Don Ricaldone descrive cosa avviene nei giovani, quando sottoposti alla cinematografia anni Trenta: “Se presentate alla fantasia del giovane il vizio, la passione coi colori più smaglianti, e glielo inoculate per ore ed ore sotto le forme più seducenti, a nulla servirà poi la fugace smorfia di pentimento con cui si vuole coonestare il fango ributtante che ha sconvolto la mente e stimolato perversamente i più bassi istinti”. Questo vale per i film in bianco e nero, ora applichiamolo al mondo social. Ne avremo la perfetta descrizione dell’inutilità relativa di molti interventi educativi e capiremo come mai, a fronte di tentativi formativi sinceri e determinati, parenti e professori vedano naufragare sempre più l’impresa correttiva. Andate poi a prendere i casi di educazione di successo e scoprirete che dietro vi è un lavoro puntuale che ha toccato anche l’educazione allo sguardo, al costume e al digitale. Con tutto ciò, qual è la preoccupazione preminente? Don Ricaldone lo ha ribadito nelle ultime sue righe, l’incenerimento dei cuori.

Cuori aridi, cuori ridotti a cenere. Questo è il timore degli educatori pensando ai propri giovani. Se io penso alle baby gang o ai baby trans, rumorose e colorate varianti del mondo giovanile attuale, io penso a cuori aridi e ridotti a cenere. Aggiunge Ricaldone: “Chi non sa che la povera gioventù è circondata da tante occasioni, da così gravi pericoli, da fiamme così cocenti da non aver bisogno che altre se ne aggiungano per inaridirne e incenerirne il cuore?” Come se dicesse: educare è già difficile in contesti normali, figuriamoci in contesti alterati dalla propaganda rivoluzionaria e consumistica. Ma in qualche modo, se questi cuori vogliamo riconquistarli, dobbiamo tendere nuovamente alla custodia dei sensi e alla tutela della purezza. Non abbiamo alternative.

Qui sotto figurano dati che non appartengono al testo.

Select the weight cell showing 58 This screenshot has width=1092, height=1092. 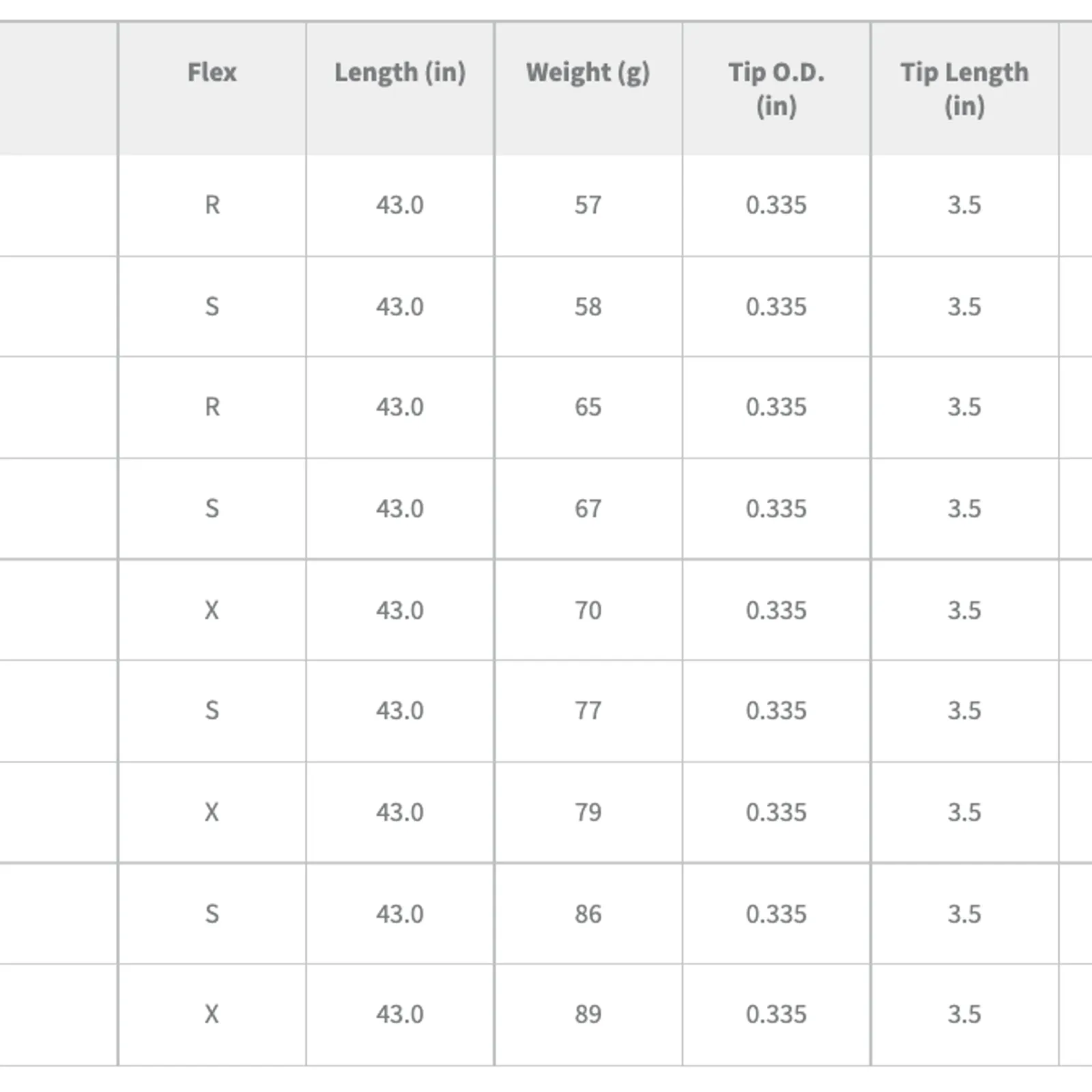click(x=588, y=307)
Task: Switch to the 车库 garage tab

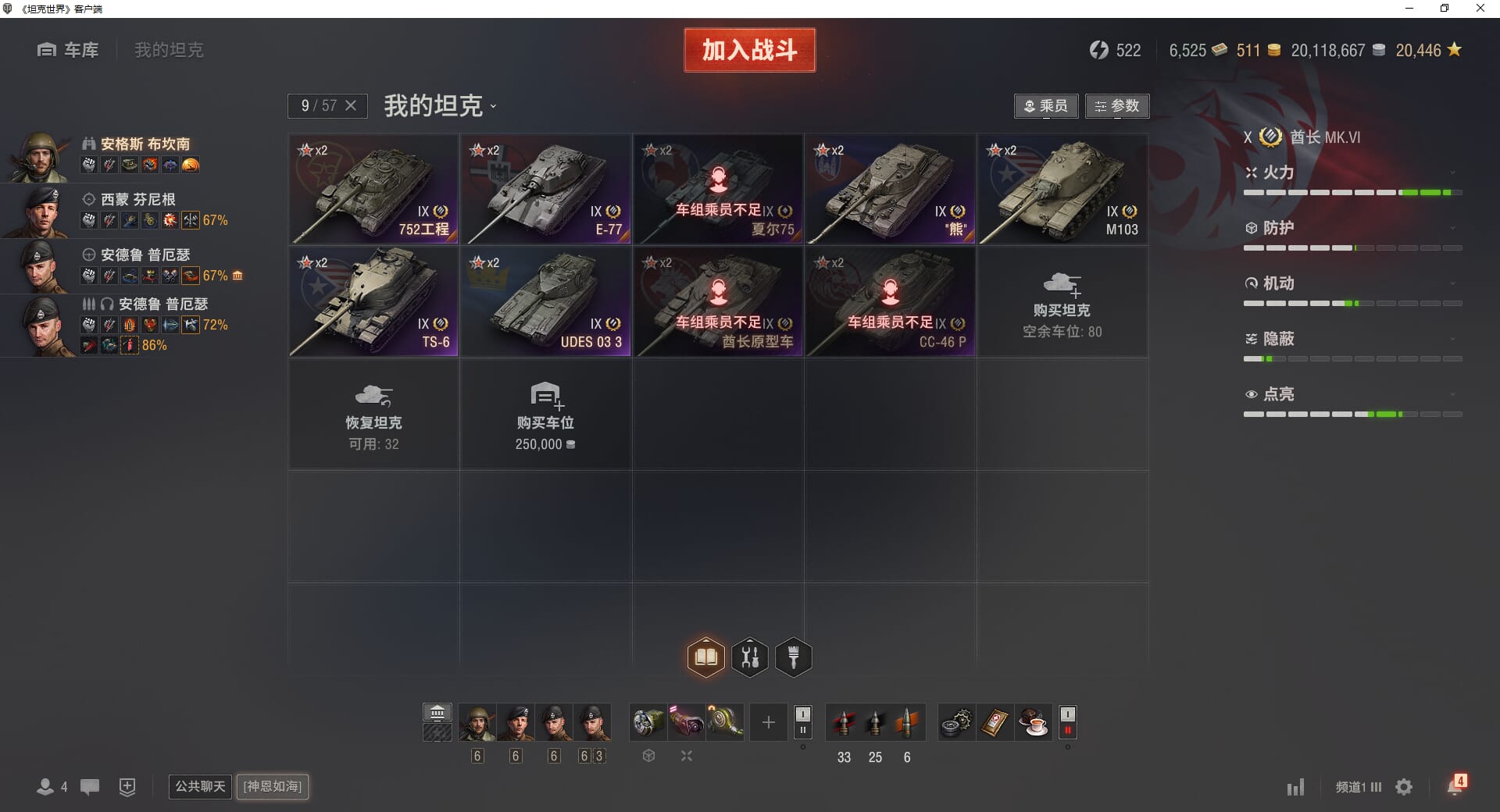Action: [x=69, y=50]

Seguono alcuni paragrafi in cui don Ricaldone ricorda ai suoi Salesiani attenzioni tipiche della vita religiosa. Le ripercorriamo sia per un interessante richiamo ad alcuni elementi di vita consacrata forse non del tutto noti, sia perché nelle debite proporzioni sono tutti consigli che giovano a custodire la purezza in qualsiasi stato di vita.

Il silenzio sacro

Anzitutto don Ricaldone richiama la forte raccomandazione di don Bosco “si osservi rigorosamente il silenzio sacro”, cioè quel tempo di silenzio che va dalla Buonanotte serale (cfr. supra) al compimento delle preghiere mattutine. “Non parlare più del necessario e sempre di cose utili all’anima”: la custodia della lingua e dei discorsi, fatti e uditi, ha a che vedere con la protezione del cuore e del proprio intimo.

La sobrietà

“Altro mezzo efficace per custodire la castità è la moderazione della gola” e del gusto in genere. Il punto è tanto dolente che il rettor maggiore precisa: “Se per le mutate condizioni dei tempi, se per la debolezza della nostra costituzione, o per necessità di salute, non ci sono consentite vere mortificazioni corporali, anzi siamo costretti ad averci speciali riguardi, cerchiamo tuttavia di non abusarne”. Come a dire che non si scampa da alcune regole fondamentali. E se il progresso ci impedisce di seguirle, questo vuol dire solo che ne perderemo i benefici connessi. Quindi, dato il principio, lo si tuteli il più possibile nelle mutate condizioni.

Mortificazione del cuore

Ma la mortificazione dei sensi è per molti aspetti solo una propedeutica, imprescindibile ma propedeutica, che “ci prepara alla più grande mortificazione, che è quella del cuore”. In ciò richiamando lo stesso Francesco di Sales, quando insegnava che “la castità del cuore è come le midolla, mentre la castità del corpo è la corteccia”. Questo porta a una certa severità – essa pure oggi impraticabile – nel colloquio con persone di altro sesso.